According to this same source, there used to be fire trails that were maintained as emergency exits for Lake Wildwood residents. However, these have now been allowed to overgrow and become inaccessible and are no longer available for evacuation purposes.
There would be no way of stopping or controlling a fire if it came through this parcel of land and thus is a hazard to the homes along Wildflower Drive and subsequently more extensive sections of Lake Wildwood.
Following investigations around the fire risk in Lake Wildwood, it has been discovered that in 1988-89 there was a wildfire, named the “49er Fire,” which decimated much of the area within Lake Wildwood and surrounding areas, which came through the area in question. In light of this and the Camp Fire in Paradise in 2018, we are extremely concerned with the upcoming fire season. This land has a build-up of fire fuel spanning 32 years, including trees that were burned at the time and not cleared!
Last year, both a Nevada County official and a representative of the property owner inspected the area and, apart from a few minor areas, they would not assist any further with clearance of the underbrush and said they would only keep to the 100-foot limit from structures, as the law apparently provides.
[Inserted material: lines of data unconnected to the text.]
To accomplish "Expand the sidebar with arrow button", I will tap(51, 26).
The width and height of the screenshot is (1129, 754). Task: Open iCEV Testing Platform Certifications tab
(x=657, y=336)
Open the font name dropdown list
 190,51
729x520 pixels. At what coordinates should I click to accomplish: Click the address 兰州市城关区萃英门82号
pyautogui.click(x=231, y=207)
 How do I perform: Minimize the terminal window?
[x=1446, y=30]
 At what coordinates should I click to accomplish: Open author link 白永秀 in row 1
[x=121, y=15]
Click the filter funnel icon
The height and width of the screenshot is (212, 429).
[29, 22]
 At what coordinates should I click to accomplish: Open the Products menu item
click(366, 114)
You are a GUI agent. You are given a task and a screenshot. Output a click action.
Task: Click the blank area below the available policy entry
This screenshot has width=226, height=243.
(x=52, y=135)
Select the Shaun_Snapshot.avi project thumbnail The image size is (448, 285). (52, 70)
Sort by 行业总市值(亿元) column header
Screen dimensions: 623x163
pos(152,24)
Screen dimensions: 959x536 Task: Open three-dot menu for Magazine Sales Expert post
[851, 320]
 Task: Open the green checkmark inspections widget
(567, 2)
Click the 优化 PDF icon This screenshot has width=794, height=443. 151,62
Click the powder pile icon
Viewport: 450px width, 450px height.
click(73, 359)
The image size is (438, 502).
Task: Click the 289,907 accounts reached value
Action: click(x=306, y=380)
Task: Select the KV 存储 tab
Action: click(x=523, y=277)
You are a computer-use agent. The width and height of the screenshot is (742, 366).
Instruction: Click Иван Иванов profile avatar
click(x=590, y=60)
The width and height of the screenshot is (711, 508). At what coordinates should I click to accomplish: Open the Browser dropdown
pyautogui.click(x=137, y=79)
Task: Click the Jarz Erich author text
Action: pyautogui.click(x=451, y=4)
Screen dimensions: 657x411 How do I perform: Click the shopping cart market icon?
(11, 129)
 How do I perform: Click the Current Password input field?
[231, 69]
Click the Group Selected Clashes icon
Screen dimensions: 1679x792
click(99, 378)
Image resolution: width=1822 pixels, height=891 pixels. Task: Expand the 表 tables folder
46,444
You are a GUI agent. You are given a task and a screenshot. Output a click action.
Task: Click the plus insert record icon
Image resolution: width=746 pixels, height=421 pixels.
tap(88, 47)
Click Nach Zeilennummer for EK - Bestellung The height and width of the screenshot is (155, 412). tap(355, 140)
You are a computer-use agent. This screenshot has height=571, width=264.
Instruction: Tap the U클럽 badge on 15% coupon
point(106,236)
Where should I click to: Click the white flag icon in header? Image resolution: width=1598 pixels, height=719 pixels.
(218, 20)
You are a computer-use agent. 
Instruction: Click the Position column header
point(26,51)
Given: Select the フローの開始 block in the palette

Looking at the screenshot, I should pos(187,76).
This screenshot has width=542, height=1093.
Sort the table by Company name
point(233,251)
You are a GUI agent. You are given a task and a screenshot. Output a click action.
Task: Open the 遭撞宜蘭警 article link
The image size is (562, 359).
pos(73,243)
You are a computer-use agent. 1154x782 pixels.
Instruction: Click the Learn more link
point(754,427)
Together with this worrying attitude from the property owner, is the ever-present risk of sparks being thrown up by the trail bikes that are regularly heard being ridden through this area. Should this occur, this area would catch fire and quickly become a major problem.
As per the letter received by residents on Saturday May 4, 2020, Nevada County is urging all residents to be “fire wise” and “fire ready.” The county is requiring all residents to maintain that the areas around their homes are free of debris. The excerpt below is from the above notice received by residents:
The California Code of Regulations and guidance from the National and International Fire Protection Association advise that; “dead and dying woody surface fuels and aerial fuels be removed. Loose organic material shall be permitted to a maximum depth of 3 inches” [14 CCR § 1229.03(b)(2)(A)].
Also, they stipulate that residents “remove all dead and dying grass, plants, shrubs, trees, branches, leaves, weeds and needles [14CCR § 1299.03 (a) (1)].
The letter stated that Nevada County boasts that it has the “second highest number of Firewise Communities in the state.”
The area in question behind ours and others homes bordering this parcel of land is another Campfire/Paradise Fire disaster waiting to happen. If residents are expected to be “Firewise” and “Firesafe,” why is the same not expected of the absent owners of undeveloped land that is presently presenting a significant risk to properties adjoining them and potentially the lives of residents?
Christine Winter lives in Penn Valley.